You have no legal standing to deny visitation.

Failure of your ex-spouse to pay court-ordered child support can be annoying and potentially harmful to your child, but no matter how far behind they are, you cannot deny visitation between your child and your ex-spouse for not paying as agreed. You can take legal action against your ex-spouse for non-support, however, so contact your family law attorney for more information.

The courts do not allow you to deny visitation based on your opinion of an ex-spouse's new partner or wife, for bringing the child home an hour late, for a bike accident that left your child with a broken arm, or for any other relatively minor issues.

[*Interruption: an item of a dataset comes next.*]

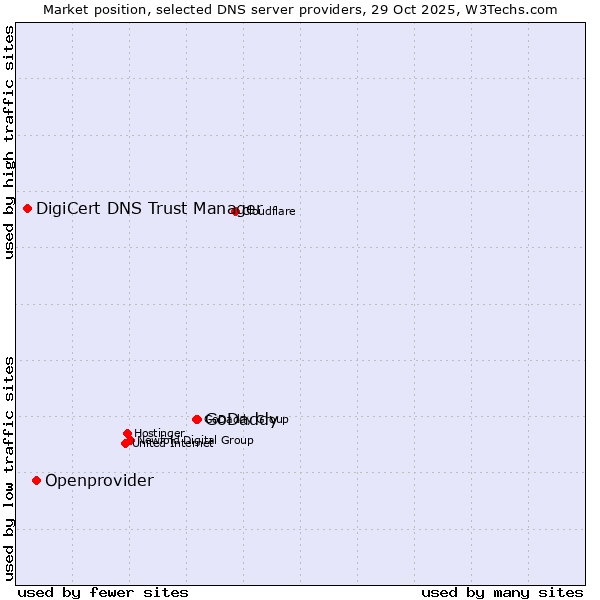The image size is (600, 600).
Task: Click the Openprovider text label
Action: point(99,481)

Even if you go through proper legal channels, the courts feel strongly about children having a close relationship with their biological parents, and will likely deny a modification of visitation based on those types of reasons.

Emergency Measures.

For allegations of physical or mental abuse or abuse of drugs or alcohol, contact the police and file an emergency hearing request with the court to temporarily suspend visitation; which can later be amended to a permanent change, if necessary. You must have proof of your allegations and the courts will remove the child from your custody if the allegations prove to be false, so tread carefully and thoughtfully when making allegations.

If you deny visitation without a court order.

Legally, you are in contempt of court for denying visitation and could be charged, fined and jailed. However, the punishment could be far worse, including removing you as the custodial parent and making new visitation arrangements. The courts do not approve of people taking the law into their their own hands.

Visitation issues can cause a great deal of stress and are emotionally draining. As you can see from above, no matter what the circumstances, taking your issue before a judge is the only way to solve major visitation problems. Your divorce lawyer can assist you in dealing with minor problems as well as severe, emergency issues with child visitation.